Día de Entrenamiento:

Denzel Washintong da vida a un duro policía pasado de rosca que no es trigo limpio, envuelto en tramas de drogas y ajustes de cuentas nada claros, tratándose de un policía con el cometido de servir y proteger al ciudadano americano. Ethan Hawke es un policía apocado y legal, padre de familia que va a realizar una patrulla junto a Denzel, del cual pretende aprender que es ser un buen policía, batiéndose el cobre en las calles, infectadas de delincuentes, drogadictos, violadores, y bandas rivales.

El quid como en toda película de policías que se precia consiste en juntar a los dos policías, con personalidades situadas en extremos opuestos y ponerles patrullar juntos, en ese día de entrenamiento para Hawke, que da título a la cinta.

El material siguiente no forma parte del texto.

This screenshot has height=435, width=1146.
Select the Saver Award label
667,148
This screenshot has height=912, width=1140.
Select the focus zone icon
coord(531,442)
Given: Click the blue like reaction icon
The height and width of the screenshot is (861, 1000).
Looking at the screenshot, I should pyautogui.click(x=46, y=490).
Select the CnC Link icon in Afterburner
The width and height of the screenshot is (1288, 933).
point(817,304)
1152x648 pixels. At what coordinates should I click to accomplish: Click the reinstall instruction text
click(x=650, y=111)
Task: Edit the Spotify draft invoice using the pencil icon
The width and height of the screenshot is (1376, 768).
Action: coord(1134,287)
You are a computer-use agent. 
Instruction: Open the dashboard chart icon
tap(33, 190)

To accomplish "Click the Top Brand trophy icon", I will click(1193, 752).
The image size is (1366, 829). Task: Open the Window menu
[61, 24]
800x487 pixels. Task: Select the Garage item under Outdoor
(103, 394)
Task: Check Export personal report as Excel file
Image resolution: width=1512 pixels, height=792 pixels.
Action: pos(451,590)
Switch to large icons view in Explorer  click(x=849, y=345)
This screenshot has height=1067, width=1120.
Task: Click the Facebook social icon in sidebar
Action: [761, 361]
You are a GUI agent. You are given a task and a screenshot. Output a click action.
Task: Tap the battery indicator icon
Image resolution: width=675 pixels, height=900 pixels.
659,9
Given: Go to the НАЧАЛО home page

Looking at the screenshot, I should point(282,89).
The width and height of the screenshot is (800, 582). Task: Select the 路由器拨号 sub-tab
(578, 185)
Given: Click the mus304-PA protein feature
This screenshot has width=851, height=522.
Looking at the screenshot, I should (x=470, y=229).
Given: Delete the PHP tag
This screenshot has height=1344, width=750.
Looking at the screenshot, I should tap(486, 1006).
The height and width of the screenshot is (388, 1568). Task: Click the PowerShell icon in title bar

Y la cosa no cuaja. El poli malo tratará de llevar al poli bueno por el mal camino, induciéndole a tomar drogas, a corromperse, a ser parte activa de un crimen y casi lo consigue, sino es porqué el poli bueno acaba rebelándose y le da la vuelta a la tortilla. Si intenta ser una crítica al sistema policial no lo consigue. No basta con poner a un tío la placa de policía, diciendo memeces y jugando a la locura pringando todo lo que toca. No es otra cosa que una historia banal e inconsistente de violencia gratuita, en la que la pupila retiene la belleza de Eva Mendes y unas escenas de acción bien realizadas y fotografiadas.